_Task instructions_
Go line by line through the entries and show those that hold the string "with".

--- Available records ---

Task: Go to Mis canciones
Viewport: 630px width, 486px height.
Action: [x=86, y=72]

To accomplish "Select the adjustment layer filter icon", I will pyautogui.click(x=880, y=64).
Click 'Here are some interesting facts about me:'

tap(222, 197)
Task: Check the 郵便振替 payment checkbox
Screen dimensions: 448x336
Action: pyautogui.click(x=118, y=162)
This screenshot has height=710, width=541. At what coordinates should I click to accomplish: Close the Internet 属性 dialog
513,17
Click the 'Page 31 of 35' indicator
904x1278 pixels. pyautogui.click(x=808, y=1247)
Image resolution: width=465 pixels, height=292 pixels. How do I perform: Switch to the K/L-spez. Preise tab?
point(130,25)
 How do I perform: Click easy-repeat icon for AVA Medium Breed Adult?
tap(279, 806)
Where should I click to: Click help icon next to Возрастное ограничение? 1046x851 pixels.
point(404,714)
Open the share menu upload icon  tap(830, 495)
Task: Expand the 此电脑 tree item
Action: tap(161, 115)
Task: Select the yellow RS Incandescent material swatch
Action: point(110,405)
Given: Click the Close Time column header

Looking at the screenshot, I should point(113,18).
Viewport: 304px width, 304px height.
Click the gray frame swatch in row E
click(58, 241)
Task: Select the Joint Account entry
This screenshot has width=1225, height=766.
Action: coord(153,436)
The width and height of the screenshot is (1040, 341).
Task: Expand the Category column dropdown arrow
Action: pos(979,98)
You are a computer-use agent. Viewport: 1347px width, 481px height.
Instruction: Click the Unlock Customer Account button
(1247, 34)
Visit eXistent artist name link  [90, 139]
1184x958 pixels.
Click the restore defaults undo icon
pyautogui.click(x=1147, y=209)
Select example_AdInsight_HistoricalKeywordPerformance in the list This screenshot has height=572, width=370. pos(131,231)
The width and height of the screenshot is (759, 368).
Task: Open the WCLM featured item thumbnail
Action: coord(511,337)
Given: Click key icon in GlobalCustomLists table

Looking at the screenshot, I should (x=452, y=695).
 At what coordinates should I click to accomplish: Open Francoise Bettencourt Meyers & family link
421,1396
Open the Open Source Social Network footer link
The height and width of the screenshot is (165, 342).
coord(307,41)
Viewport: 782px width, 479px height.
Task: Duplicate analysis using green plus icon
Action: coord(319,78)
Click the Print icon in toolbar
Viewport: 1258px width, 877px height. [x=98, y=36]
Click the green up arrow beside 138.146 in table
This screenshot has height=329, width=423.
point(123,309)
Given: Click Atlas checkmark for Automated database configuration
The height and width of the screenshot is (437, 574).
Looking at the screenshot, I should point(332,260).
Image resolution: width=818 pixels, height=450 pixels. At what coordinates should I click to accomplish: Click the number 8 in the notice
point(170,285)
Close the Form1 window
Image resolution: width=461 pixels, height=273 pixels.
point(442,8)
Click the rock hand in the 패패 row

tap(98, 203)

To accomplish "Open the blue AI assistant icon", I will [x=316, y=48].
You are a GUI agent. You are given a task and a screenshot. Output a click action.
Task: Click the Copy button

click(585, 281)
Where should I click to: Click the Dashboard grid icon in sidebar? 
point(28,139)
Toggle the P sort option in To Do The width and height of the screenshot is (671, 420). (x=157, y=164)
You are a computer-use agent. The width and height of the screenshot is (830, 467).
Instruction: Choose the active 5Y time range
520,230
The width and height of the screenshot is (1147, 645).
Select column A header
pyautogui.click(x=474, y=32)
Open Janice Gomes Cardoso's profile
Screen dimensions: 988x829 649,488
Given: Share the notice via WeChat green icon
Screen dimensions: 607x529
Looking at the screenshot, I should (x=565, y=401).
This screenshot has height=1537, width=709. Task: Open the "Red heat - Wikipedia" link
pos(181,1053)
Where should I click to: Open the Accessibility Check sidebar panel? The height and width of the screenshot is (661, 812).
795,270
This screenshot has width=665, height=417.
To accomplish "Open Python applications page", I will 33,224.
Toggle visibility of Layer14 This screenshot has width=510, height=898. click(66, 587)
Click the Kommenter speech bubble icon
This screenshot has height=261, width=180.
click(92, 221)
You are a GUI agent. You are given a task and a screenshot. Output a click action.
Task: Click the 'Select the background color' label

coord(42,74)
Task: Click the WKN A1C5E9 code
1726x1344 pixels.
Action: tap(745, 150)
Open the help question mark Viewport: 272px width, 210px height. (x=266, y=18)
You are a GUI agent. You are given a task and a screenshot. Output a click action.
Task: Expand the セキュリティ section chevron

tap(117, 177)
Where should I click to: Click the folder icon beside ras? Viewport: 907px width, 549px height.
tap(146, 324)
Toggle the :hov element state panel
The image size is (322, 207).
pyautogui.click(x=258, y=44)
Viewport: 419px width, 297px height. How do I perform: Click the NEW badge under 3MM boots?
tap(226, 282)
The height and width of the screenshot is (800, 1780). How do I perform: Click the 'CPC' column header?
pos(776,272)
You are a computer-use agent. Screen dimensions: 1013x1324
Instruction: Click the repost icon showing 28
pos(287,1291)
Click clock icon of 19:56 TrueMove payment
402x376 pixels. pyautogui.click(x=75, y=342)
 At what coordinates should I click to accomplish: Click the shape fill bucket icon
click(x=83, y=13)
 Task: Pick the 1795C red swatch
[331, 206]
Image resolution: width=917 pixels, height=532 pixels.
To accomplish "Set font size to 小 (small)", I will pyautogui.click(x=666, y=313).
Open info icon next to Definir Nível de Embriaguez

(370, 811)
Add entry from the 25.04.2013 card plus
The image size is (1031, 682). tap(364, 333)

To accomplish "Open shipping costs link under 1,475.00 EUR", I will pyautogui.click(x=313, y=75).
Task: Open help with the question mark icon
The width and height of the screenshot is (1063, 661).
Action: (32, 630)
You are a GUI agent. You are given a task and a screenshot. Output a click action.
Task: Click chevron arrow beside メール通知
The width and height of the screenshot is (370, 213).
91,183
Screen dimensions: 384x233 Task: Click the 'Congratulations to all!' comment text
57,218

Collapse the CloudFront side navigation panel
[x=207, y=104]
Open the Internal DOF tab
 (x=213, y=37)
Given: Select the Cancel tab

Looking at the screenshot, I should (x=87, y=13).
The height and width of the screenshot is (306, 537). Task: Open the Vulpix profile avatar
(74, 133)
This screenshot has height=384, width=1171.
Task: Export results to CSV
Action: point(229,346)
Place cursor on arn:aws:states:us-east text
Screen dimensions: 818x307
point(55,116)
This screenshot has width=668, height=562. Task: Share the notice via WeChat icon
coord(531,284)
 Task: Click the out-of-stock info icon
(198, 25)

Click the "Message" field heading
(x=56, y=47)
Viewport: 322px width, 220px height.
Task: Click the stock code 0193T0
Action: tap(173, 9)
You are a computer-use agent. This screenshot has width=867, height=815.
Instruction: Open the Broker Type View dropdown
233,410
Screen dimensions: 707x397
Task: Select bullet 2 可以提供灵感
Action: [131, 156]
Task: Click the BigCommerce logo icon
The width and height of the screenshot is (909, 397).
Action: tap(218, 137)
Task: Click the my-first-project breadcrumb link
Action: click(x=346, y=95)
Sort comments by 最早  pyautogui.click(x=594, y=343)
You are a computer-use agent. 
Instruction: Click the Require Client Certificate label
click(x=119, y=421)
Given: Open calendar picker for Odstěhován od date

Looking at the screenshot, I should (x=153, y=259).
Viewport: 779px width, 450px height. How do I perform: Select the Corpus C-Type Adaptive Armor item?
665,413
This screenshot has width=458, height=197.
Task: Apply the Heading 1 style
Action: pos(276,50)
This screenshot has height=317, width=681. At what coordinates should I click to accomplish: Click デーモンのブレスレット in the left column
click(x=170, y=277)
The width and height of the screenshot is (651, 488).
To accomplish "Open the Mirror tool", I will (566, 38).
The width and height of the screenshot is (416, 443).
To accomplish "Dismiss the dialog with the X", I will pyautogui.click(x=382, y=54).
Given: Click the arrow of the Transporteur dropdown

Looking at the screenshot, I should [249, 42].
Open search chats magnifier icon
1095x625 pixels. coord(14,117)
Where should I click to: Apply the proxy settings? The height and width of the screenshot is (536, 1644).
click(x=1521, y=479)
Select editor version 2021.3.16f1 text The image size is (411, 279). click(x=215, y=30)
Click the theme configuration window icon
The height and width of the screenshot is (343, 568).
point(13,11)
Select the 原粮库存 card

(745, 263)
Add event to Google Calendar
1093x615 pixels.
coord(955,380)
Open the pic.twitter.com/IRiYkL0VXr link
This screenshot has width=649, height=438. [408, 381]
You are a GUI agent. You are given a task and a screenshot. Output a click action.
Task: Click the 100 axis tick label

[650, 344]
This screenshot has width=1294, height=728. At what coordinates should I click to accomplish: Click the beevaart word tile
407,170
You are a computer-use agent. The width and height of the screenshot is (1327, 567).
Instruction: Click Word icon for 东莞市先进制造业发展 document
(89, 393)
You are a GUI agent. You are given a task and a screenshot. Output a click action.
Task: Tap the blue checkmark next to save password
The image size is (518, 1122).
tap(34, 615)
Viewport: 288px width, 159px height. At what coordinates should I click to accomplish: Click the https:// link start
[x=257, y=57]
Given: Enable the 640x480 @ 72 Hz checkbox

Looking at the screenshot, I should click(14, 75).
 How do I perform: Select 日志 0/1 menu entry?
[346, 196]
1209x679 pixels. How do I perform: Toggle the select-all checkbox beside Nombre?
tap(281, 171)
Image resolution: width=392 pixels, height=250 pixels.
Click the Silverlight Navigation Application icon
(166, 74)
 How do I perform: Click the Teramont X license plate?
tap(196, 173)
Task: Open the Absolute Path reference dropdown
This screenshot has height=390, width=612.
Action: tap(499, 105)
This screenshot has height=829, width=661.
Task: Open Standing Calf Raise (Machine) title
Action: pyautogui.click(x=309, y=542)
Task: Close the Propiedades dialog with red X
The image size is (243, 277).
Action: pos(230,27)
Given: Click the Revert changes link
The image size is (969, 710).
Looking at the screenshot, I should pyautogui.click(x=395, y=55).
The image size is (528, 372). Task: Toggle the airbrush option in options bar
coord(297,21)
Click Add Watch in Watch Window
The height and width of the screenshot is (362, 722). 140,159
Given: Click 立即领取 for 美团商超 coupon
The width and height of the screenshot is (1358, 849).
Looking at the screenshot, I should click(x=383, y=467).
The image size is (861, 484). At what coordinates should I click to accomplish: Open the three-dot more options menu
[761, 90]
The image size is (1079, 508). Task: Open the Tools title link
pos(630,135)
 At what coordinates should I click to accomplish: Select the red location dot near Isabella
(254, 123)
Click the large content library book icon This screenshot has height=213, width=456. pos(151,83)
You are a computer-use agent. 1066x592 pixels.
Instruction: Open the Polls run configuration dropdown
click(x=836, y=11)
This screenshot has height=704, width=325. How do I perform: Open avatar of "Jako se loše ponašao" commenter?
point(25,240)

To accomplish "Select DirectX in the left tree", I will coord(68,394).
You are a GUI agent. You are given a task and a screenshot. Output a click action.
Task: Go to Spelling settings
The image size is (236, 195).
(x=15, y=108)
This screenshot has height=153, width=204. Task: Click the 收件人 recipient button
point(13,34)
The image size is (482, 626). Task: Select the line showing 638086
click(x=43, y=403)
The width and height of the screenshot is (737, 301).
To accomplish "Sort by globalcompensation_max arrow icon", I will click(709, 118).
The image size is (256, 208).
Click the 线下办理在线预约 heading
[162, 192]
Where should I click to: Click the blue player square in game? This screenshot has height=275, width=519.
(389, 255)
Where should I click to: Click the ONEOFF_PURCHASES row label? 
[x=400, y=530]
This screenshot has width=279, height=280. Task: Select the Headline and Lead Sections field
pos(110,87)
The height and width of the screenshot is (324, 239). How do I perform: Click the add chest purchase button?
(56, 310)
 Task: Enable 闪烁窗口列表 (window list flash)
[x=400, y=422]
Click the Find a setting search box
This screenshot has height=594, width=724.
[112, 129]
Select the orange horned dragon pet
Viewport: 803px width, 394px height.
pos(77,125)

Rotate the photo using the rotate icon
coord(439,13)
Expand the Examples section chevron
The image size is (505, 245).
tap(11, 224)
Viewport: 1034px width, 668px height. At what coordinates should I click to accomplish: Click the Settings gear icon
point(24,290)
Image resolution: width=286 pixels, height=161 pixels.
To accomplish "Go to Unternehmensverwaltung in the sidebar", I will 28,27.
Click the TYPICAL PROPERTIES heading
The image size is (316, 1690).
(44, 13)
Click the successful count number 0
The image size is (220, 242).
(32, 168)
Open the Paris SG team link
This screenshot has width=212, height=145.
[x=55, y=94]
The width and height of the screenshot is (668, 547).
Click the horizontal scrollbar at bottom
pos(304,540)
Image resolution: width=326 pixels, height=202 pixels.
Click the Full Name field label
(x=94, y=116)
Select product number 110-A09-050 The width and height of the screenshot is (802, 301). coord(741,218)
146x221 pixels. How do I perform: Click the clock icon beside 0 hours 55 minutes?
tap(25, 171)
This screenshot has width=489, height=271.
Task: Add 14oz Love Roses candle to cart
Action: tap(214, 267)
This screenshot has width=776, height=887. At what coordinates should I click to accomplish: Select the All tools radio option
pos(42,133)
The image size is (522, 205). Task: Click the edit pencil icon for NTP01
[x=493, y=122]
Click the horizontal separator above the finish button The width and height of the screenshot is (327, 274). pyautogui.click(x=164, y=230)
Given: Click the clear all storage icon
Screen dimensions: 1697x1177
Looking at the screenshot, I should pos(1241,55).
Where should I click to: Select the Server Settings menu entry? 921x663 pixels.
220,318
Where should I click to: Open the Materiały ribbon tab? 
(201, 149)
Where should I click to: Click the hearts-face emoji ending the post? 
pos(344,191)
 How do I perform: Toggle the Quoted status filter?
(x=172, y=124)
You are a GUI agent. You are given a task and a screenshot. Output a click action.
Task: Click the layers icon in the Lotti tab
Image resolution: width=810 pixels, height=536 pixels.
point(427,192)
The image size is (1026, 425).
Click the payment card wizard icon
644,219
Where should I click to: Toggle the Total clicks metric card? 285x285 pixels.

---

_Answer below_
Task: Open help with the question mark icon
To accomplish "Dismiss the dialog with the X", I will pyautogui.click(x=382, y=54).
Task: Close the Propiedades dialog with red X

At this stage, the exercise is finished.